## Given task
Print the records below word for word, leaving out the pictures.

## Provided records
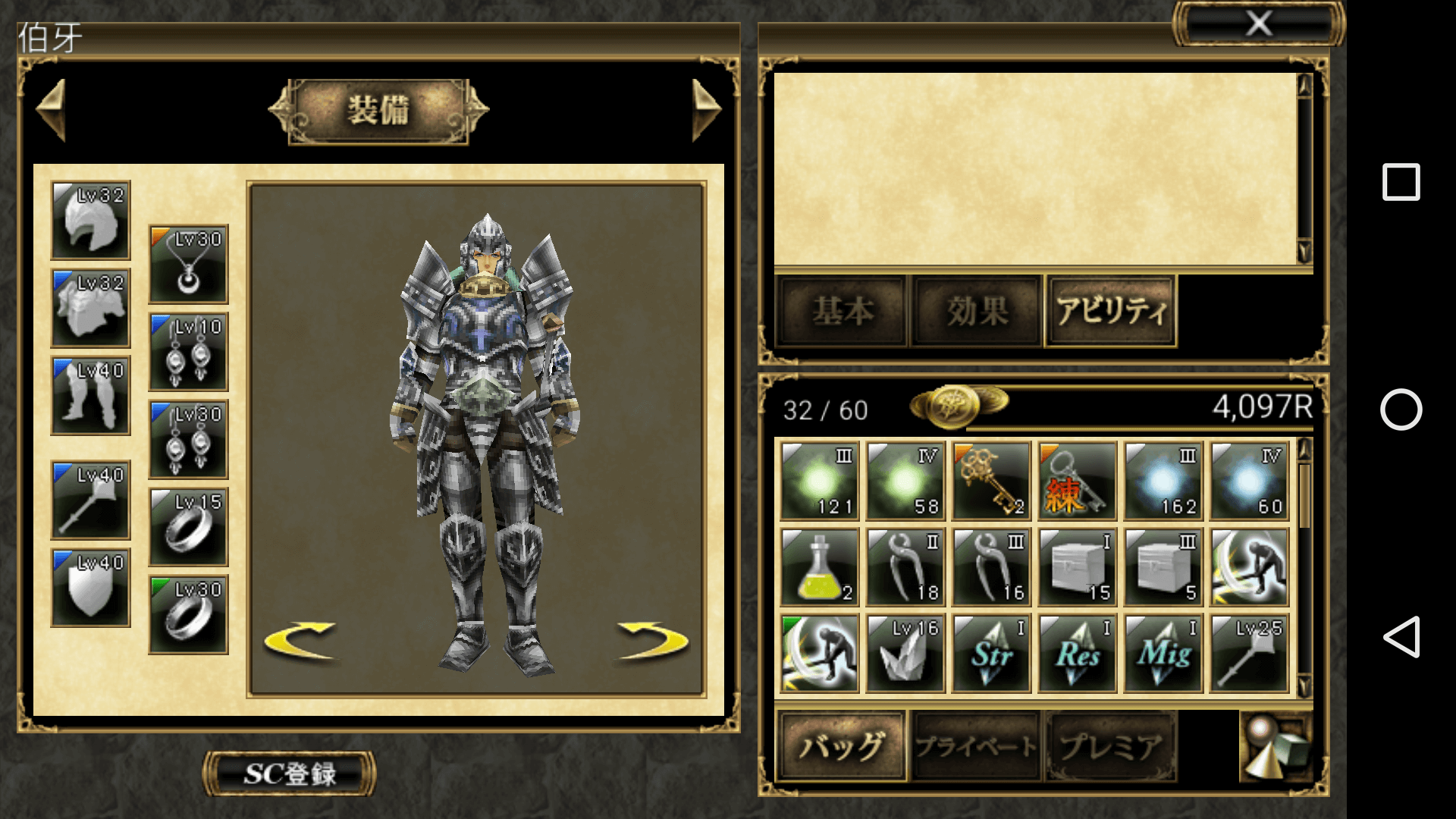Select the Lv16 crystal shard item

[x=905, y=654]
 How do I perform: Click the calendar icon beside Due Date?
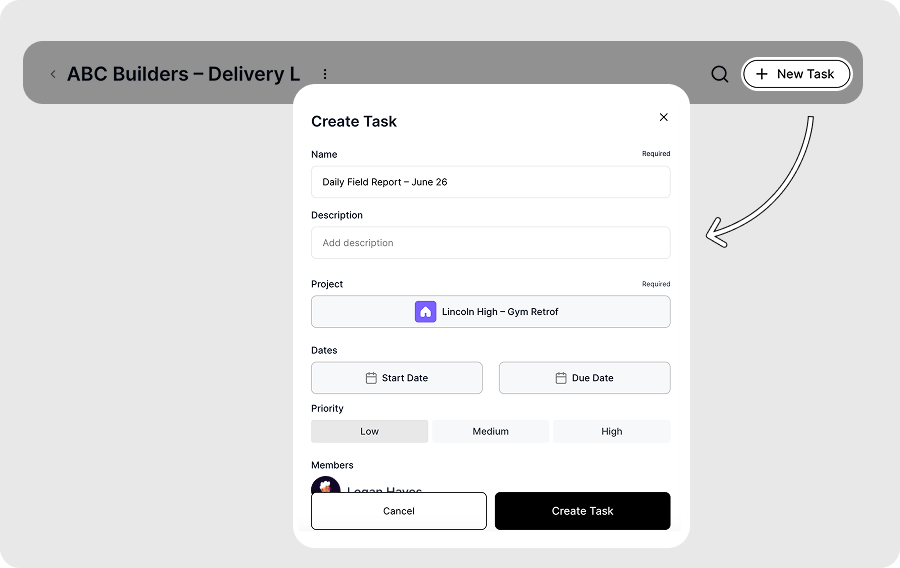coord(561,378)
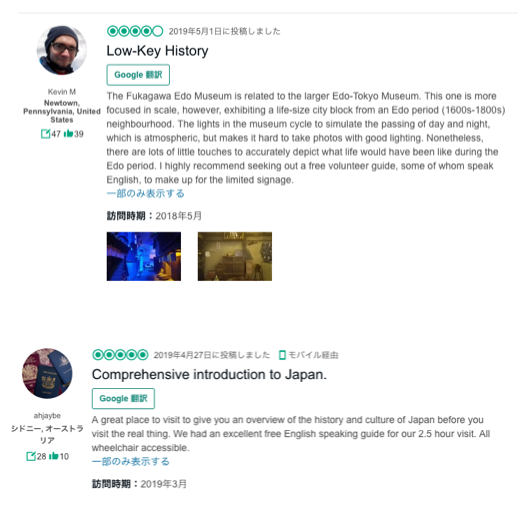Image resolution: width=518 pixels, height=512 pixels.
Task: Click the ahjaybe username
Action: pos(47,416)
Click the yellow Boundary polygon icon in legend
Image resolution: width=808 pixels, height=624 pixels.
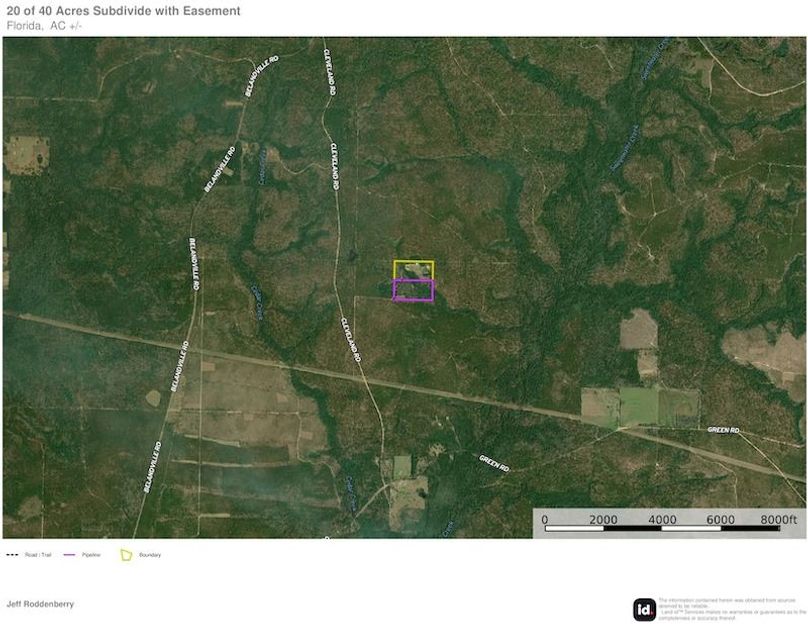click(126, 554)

## Expected answer
Select the Lv16 crystal shard item

[x=905, y=654]
 How do I perform: Click the calendar icon beside Due Date?
coord(561,378)
Image resolution: width=518 pixels, height=512 pixels.
Task: Click the ahjaybe username
Action: pos(47,416)
Click the yellow Boundary polygon icon in legend
Image resolution: width=808 pixels, height=624 pixels.
click(126, 554)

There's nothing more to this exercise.